_Source document_

Safe City

Safe City

Seismic Risk Analysis In The Behbahan Urban Decay

Document Type : Original Article

Authors
sasan motaghed 1
Nasrollah Eftekhari 2
Amin Nakhlian 3
Lotfollah Emadali 4
Heshmatalla Mahmoudian 3
1 Department of Civil Engineering, Faculty of Engineering, Behbahan Khatam Alanbia University of technology, Behbahan, Iran
2 Faculty of Technology and Mining, Yasouj University, Choram 75761-59836, Iran
3 Center of monitoring assessment and prediction of natural disasters (MAP), Behbahan Khatam Alanbia University of Technology, Behbahan, Iran
4 Department of Civil Engineering, Faculty of Engineering, Behbahan Khatam Alanbia University of Technology, Behbahan, Iran
10.22034/ispdrc.2024.2036864.1122
Abstract
Introduction
The occurrence of destructive earthquakes has been the cause of many human and financial losses in Iran. With the development of urbanization and construction activities in the vicinity of active faults, the risk of earthquakes has been increasing in recent centuries. Studying the risk of earthquakes and its consequences is an important research field that can be implemented using Geographic Information System (GIS) (Jena et al., 2020). According to the definition, risk is the product of three parameters: hazard, vulnerability, and exposure. The hazard may be potentially harmful to people, property, infrastructure, economic activity, and even the environment, all of which are categorized as elements or assets at risk. Population, buildings, essential facilities, and critical infrastructures can be mentioned among the important elements at risk that should be considered in the risk analysis. Vulnerability describes the characteristics and conditions of a community, system, or asset that expose it to the damaging effects of a hazard. Many GIS-based seismic risk models have been proposed. The Karmania Hazard Model (KHM) is one of these models. Hassanzadeh et al. (2013) presented the KHM to assess the seismic risk of Kerman City.
In this study, KHM was combined with probabilistic seismic hazard analysis in order to benefit from the advantages and capabilities of the PSHA in KHM. In this way, the capability of the proposed method to provide realistic analyses of earthquake risk will be improved. The proposed method has been tested in Behbahan Urbun dacay. To this end, we calculated the earthquake risk in the urban decay and prepared the seismic risk maps of the area.

_Questions_
**a.** According to the seismic risk abstract, risk is the product of which three parameters?
**b.** Translate this sentence from the seismic risk abstract into Spanish: "Many GIS-based seismic risk models have been proposed."

_Recorded information_
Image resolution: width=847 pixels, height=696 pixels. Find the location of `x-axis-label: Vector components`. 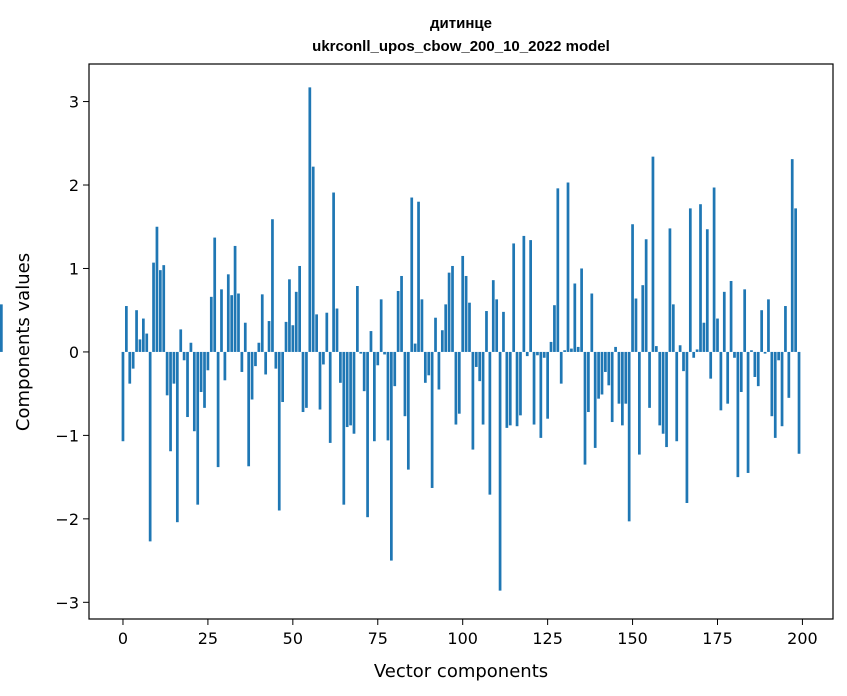

x-axis-label: Vector components is located at coordinates (461, 672). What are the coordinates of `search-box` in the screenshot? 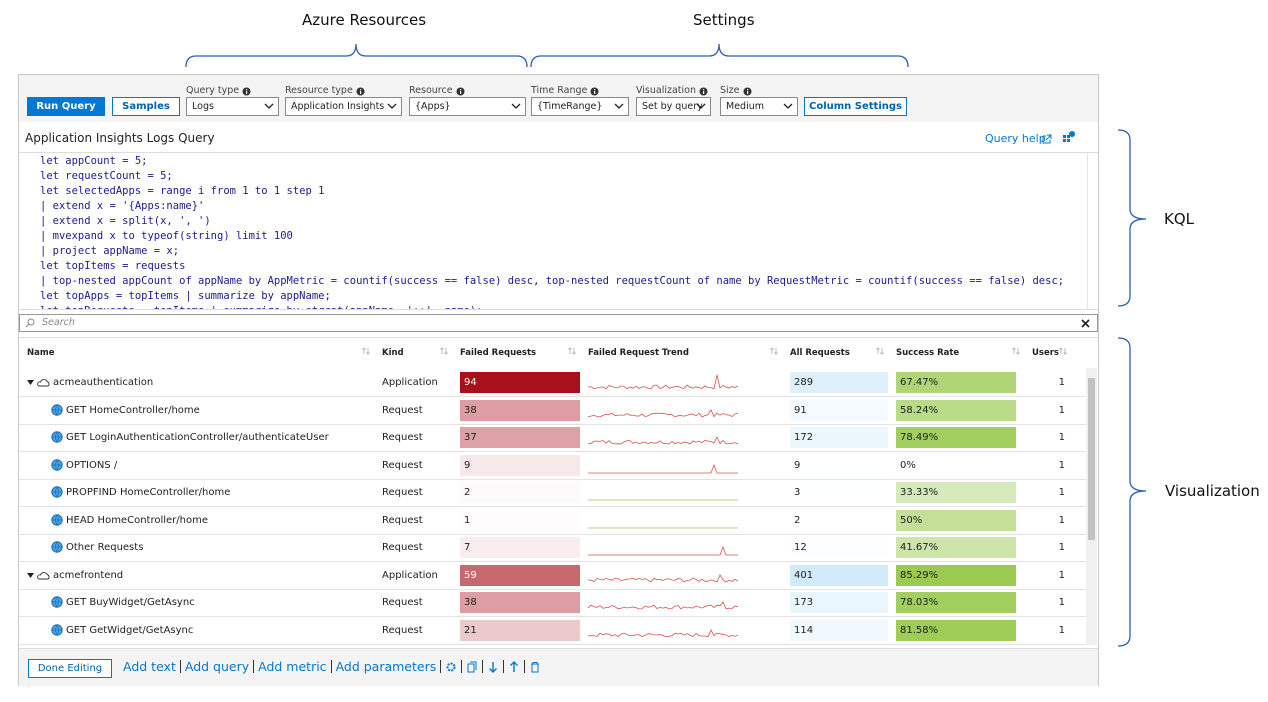 It's located at (558, 323).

_Expected outputs_
**a.** Hazard, vulnerability, and exposure.

**b.** Se han propuesto muchos modelos de riesgo sísmico basados en SIG.